◆ **Dados da tarefa**:
::::::

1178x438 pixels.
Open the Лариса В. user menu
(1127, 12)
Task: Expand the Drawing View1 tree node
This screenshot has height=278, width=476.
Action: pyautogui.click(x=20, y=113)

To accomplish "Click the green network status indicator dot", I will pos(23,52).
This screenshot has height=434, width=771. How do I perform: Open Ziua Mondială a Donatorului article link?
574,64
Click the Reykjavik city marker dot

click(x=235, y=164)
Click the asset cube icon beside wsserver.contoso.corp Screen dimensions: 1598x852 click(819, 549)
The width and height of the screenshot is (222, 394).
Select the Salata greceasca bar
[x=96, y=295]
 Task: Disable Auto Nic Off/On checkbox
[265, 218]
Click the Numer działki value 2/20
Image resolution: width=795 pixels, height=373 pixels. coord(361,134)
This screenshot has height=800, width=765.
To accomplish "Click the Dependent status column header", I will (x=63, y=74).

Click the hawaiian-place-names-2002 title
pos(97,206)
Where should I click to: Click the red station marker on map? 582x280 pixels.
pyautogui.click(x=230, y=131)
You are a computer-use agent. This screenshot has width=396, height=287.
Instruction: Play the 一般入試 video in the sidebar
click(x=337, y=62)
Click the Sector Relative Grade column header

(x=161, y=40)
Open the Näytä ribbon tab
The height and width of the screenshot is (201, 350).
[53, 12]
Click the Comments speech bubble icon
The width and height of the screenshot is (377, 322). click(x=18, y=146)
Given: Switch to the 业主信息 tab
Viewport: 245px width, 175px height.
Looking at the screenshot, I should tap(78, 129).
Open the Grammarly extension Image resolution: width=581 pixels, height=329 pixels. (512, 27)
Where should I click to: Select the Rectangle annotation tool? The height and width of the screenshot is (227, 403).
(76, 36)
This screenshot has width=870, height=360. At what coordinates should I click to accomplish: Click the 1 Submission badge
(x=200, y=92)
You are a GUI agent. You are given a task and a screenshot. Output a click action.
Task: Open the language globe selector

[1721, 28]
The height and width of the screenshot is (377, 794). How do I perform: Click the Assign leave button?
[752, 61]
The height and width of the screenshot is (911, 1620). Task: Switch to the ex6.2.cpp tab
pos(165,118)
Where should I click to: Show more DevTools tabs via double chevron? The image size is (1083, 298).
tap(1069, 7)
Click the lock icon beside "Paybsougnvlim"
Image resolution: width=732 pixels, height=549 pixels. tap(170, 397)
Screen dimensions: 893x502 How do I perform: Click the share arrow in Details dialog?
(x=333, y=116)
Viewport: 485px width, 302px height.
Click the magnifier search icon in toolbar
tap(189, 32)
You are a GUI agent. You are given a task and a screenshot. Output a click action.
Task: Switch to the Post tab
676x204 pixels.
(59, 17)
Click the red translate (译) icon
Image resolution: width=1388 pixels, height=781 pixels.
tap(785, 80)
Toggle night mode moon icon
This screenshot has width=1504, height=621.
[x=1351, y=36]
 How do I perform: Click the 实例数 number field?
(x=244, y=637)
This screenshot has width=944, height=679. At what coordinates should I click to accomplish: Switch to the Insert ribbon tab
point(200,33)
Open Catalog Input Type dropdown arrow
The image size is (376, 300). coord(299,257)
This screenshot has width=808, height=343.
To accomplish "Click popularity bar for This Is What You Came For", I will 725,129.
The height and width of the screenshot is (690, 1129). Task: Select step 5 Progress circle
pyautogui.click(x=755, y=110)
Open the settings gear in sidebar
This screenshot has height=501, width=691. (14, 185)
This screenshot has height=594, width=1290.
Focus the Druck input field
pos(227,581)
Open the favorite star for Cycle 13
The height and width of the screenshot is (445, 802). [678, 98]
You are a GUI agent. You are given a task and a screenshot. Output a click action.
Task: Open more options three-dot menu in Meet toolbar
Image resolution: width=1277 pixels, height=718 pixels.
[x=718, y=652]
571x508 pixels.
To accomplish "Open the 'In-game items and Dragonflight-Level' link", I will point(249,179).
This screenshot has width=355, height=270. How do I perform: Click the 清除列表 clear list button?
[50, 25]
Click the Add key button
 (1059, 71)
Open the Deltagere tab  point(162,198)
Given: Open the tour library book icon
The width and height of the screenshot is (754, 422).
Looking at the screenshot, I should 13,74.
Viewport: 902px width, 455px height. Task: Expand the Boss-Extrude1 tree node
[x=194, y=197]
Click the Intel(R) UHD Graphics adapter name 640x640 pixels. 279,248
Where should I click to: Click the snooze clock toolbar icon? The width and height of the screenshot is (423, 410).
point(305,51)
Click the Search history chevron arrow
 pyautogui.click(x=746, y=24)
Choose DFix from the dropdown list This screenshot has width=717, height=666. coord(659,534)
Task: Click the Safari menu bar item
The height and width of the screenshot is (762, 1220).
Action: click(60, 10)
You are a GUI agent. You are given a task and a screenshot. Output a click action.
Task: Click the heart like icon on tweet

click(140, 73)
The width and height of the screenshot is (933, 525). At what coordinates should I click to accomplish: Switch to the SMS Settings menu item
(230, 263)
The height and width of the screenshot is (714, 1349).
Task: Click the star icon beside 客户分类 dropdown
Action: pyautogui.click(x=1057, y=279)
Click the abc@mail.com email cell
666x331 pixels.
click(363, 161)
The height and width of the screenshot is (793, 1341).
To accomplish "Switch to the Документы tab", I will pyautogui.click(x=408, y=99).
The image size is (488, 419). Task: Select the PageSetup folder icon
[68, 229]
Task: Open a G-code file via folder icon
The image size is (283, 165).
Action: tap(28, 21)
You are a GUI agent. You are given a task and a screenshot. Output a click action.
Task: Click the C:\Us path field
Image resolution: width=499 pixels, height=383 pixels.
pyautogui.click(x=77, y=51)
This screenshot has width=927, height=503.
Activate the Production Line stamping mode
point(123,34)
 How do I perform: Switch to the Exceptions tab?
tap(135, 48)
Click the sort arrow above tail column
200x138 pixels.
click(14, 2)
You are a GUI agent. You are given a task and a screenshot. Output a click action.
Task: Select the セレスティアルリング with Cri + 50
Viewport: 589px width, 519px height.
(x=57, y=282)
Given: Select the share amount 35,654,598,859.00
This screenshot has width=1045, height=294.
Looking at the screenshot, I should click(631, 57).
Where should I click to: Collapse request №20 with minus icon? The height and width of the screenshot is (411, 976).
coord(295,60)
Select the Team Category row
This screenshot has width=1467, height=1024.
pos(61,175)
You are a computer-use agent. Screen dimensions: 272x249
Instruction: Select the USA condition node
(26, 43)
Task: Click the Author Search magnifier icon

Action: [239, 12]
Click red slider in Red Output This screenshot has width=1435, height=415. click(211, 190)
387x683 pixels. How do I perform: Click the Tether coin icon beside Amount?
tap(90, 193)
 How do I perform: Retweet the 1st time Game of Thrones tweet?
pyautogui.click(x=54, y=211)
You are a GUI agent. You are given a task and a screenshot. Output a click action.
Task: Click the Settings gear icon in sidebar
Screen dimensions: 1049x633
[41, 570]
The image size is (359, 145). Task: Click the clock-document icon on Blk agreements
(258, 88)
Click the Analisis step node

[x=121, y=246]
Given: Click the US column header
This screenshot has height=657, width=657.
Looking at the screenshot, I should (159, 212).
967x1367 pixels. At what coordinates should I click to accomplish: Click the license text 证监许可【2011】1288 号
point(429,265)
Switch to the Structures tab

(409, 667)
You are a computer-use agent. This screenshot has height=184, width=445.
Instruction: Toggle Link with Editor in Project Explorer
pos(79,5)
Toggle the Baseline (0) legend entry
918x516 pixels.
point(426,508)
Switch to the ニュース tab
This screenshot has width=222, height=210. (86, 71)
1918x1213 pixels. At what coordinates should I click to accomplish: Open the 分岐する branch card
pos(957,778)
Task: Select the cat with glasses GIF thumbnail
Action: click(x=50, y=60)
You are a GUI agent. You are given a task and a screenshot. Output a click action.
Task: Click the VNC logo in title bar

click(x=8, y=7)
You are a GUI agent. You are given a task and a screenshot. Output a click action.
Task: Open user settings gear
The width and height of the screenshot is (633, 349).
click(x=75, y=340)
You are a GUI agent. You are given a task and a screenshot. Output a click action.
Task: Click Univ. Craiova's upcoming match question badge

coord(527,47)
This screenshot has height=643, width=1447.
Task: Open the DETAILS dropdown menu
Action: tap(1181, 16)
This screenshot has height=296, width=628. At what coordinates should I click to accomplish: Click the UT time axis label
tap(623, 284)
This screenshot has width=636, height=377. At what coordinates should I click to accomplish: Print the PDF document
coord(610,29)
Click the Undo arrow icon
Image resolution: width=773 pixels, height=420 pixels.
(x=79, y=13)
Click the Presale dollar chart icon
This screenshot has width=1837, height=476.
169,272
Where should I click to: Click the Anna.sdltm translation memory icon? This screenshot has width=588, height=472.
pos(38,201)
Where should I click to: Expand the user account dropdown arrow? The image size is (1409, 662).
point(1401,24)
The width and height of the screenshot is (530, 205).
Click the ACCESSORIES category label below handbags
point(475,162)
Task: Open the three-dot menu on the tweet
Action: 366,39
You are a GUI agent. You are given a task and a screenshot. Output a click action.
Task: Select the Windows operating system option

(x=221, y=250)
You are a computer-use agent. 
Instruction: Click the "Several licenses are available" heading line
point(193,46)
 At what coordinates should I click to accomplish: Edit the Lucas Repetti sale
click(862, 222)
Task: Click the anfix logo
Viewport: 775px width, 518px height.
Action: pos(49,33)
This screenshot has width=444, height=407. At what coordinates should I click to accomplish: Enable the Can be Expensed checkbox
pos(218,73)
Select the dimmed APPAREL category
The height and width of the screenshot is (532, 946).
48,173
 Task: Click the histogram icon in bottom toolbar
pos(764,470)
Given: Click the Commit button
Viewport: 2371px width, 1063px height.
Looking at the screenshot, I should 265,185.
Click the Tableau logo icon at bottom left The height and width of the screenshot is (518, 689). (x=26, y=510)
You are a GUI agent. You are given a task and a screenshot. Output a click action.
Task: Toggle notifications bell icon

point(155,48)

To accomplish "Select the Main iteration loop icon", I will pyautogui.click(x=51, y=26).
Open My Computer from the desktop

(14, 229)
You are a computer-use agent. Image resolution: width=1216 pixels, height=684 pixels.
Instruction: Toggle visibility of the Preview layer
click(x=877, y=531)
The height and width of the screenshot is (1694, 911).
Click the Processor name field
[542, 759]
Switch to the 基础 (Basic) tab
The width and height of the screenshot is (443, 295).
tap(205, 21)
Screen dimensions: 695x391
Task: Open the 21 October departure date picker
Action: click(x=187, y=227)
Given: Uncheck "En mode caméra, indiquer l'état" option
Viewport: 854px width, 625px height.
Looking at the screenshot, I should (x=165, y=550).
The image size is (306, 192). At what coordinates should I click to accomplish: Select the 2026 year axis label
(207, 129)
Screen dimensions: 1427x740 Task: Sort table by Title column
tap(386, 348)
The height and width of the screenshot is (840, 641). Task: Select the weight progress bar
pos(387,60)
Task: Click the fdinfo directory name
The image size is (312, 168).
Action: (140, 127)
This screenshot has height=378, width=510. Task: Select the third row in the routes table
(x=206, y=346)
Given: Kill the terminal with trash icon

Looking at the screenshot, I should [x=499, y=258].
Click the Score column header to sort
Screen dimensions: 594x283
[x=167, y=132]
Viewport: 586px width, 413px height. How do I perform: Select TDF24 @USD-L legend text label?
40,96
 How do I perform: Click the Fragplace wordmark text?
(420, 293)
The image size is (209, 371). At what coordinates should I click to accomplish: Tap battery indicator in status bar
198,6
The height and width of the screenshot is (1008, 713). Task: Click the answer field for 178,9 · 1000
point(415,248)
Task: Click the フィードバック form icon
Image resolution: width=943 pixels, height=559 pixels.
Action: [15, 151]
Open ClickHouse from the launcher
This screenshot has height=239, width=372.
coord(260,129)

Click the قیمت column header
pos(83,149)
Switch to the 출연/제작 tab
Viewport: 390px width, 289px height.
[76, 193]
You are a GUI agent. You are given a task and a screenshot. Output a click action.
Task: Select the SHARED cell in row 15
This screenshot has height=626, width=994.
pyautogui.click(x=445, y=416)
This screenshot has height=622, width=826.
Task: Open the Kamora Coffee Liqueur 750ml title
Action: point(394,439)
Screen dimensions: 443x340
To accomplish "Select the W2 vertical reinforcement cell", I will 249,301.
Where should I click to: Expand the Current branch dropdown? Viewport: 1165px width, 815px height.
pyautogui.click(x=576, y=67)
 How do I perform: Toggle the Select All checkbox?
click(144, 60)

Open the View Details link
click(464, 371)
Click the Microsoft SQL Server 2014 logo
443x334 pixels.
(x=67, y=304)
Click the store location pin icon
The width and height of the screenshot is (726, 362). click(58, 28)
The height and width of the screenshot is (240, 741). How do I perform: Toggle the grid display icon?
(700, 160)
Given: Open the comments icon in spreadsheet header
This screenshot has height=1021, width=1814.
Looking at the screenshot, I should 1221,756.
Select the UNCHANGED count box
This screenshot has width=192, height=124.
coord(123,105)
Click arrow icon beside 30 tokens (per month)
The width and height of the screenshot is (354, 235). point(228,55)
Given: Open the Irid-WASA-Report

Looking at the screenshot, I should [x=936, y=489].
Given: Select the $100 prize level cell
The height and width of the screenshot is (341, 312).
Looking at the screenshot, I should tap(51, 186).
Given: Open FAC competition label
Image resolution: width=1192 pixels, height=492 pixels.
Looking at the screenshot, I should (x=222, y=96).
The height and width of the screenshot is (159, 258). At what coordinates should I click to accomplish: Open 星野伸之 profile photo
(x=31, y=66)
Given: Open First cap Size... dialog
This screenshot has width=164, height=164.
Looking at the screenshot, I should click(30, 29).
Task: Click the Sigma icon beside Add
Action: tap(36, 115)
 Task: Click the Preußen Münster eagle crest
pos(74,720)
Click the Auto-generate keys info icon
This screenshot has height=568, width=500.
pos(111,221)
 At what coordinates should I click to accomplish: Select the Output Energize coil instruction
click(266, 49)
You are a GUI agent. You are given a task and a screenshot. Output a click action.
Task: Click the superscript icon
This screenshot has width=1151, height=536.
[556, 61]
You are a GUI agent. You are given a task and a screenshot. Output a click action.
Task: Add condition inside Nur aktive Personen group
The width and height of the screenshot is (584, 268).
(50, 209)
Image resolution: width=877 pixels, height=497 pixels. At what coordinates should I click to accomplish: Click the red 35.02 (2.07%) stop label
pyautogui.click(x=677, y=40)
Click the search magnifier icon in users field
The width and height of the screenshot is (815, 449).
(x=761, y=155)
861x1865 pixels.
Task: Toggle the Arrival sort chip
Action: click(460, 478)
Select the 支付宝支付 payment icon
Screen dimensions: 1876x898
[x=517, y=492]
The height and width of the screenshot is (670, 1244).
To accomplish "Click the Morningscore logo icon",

::::::

◆ **Pedido recebido**: Reescreva somente as entradas da linha com "The height and width of the screenshot is (911, 1620)." até a linha com "The image size is (376, 300). coord(299,257)", inclusive. Troque "icon" por "symbol" e mantenha todo o resto inalterado.

◆ **Resposta redigida**:
The height and width of the screenshot is (911, 1620). Task: Switch to the ex6.2.cpp tab
pos(165,118)
Where should I click to: Show more DevTools tabs via double chevron? The image size is (1083, 298).
tap(1069, 7)
Click the lock symbol beside "Paybsougnvlim"
Image resolution: width=732 pixels, height=549 pixels. tap(170, 397)
Screen dimensions: 893x502 How do I perform: Click the share arrow in Details dialog?
(x=333, y=116)
Viewport: 485px width, 302px height.
Click the magnifier search symbol in toolbar
tap(189, 32)
You are a GUI agent. You are given a task and a screenshot. Output a click action.
Task: Switch to the Post tab
676x204 pixels.
(59, 17)
Click the red translate (译) symbol
Image resolution: width=1388 pixels, height=781 pixels.
tap(785, 80)
Toggle night mode moon symbol
This screenshot has width=1504, height=621.
[x=1351, y=36]
 How do I perform: Click the 实例数 number field?
(x=244, y=637)
This screenshot has width=944, height=679. At what coordinates should I click to accomplish: Switch to the Insert ribbon tab
point(200,33)
Open Catalog Input Type dropdown arrow
The image size is (376, 300). coord(299,257)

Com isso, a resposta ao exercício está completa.